Infosys Chief Executive Officer (CEO) Salil Parekh’s annual compensation increased by 22 per cent to Rs 80.6 crore for the fiscal year 2025, the company’s annual report showed.
While the average salary hike for Infosys employees in India was 12 per cent, Parekh received a 22 per cent hike, highlighting the disparity between the chief executive officer and employee compensation in the IT industry, which continues to expand.
The largest portion of his pay came from stock option perquisites, which amounted to Rs 49.5 crore, while his bonus stood at Rs 23 crore and his base salary was Rs 7.4 crore.
He earned Rs 50 lakh as retiral benefits and his variable pay went up to Rs 23.2 crore in FY25 from Rs 19.8 crore in FY24.
The pay of Infosys’ chief is higher than that of his counterparts at Tata Consultancy Services (TCS) and Wipro.
TCS’ CEO and MD K Krithivasan’s salary had inched up by 4.6 per cent to Rs 26.5 crore in FY25, while Wipro CEO and Managing Director Srinivas Pallia’s pay increased by 10 per cent to about Rs 53.6 crore during the last fiscal.
According to the Annual Report, Parekh made 752 times the median remuneration – Rs 10.72 lakh – of the company’s employees.
In his letter to shareholders, Parekh said Infosys is the leader in AI, cloud, data, and digital for clients.
“Data is another foundational element for AI. Our capabilities in data architecture and managing structured and unstructured data give our clients confidence to use their data for enterprise AI deployment,” he added.
Infosys chairman Nandan Nilekani also said in the letter that the world is navigating an unprecedented era of uncertainty, marked by converging global trends that challenge traditional business fundamentals.
Geopolitical shifts are fragmenting the global market into distinct blocs, demanding strategic navigation and diversification.
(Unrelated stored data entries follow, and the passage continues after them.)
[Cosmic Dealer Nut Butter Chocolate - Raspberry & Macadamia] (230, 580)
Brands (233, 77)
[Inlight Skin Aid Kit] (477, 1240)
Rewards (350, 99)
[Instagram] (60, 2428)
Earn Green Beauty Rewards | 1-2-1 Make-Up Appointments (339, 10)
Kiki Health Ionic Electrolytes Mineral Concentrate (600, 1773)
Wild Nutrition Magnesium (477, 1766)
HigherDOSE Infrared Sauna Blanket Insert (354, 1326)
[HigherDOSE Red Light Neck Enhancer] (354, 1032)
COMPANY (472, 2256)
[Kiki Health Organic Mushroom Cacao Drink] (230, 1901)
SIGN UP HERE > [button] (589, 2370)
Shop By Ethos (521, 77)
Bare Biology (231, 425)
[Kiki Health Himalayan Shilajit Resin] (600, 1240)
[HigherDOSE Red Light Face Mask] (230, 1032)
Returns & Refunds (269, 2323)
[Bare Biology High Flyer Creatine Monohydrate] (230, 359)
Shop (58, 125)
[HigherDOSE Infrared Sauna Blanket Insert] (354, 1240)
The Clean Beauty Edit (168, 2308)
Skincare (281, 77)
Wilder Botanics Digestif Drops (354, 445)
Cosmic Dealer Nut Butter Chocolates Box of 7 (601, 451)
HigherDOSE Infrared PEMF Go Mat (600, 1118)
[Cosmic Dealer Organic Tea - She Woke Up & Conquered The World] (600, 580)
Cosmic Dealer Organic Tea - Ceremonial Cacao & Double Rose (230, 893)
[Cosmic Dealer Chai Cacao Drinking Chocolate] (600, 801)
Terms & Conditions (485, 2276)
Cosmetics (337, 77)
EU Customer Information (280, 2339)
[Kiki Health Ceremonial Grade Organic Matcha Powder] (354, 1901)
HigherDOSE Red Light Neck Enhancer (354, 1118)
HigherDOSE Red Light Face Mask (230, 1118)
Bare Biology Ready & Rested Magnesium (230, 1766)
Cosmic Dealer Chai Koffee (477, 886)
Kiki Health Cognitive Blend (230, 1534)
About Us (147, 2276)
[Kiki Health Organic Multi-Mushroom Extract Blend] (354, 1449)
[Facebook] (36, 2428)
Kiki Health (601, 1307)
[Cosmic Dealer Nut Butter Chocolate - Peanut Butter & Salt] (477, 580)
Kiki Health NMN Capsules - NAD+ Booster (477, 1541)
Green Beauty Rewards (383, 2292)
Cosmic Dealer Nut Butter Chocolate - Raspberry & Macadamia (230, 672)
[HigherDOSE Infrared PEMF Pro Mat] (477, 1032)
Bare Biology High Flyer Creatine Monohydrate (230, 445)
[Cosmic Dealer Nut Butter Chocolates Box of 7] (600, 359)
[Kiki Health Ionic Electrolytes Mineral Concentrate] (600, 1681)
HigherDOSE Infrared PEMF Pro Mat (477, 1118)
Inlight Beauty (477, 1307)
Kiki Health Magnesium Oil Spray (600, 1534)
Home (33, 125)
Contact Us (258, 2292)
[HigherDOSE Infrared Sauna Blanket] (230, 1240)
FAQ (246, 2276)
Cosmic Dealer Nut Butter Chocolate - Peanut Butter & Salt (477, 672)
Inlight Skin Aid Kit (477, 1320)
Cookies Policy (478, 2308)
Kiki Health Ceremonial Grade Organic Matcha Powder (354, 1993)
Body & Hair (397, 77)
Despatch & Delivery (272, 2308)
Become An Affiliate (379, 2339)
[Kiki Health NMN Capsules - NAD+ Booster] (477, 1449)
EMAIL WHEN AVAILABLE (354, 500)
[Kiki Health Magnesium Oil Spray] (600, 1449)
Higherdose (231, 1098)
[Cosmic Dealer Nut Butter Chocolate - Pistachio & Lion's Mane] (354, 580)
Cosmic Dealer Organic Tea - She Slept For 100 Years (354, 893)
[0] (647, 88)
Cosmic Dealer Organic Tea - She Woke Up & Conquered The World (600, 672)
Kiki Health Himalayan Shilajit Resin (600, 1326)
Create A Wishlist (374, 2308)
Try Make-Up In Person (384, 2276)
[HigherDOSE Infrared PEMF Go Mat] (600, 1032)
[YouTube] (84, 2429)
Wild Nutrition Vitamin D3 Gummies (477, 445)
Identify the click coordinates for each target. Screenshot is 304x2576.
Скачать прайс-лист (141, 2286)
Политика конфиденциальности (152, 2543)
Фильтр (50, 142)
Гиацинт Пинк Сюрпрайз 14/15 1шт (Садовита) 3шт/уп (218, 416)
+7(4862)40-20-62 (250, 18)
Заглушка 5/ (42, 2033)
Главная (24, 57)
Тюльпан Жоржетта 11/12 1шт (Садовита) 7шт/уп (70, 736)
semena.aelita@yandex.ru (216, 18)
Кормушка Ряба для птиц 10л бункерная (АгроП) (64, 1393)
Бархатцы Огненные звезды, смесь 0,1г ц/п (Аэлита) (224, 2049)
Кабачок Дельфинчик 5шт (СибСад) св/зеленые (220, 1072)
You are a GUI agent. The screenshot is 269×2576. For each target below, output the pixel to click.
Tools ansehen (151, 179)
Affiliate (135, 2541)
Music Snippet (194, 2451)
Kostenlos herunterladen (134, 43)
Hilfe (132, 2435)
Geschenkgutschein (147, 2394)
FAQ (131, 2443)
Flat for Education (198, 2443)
Evolving tariffs and regional trade rules are further reshaping supply chains.
“Supply chains will continue to shift as tariffs become another form of arbitrage. As geopolitics becomes front and centre in our lives, we are having to take cognisance of the world not as one single global market but as fragmented blocs and countries. This means making strategic choices and even navigating between these blocs. Covid brought into focus the critical and pressing need to de-risk our supply chain and build viable alternatives. It was no longer enough to deliver just-in-time; we also had to factor in just-in-case. Now tariffs are further driving home the point that we need to diversify our sourcing,” he said.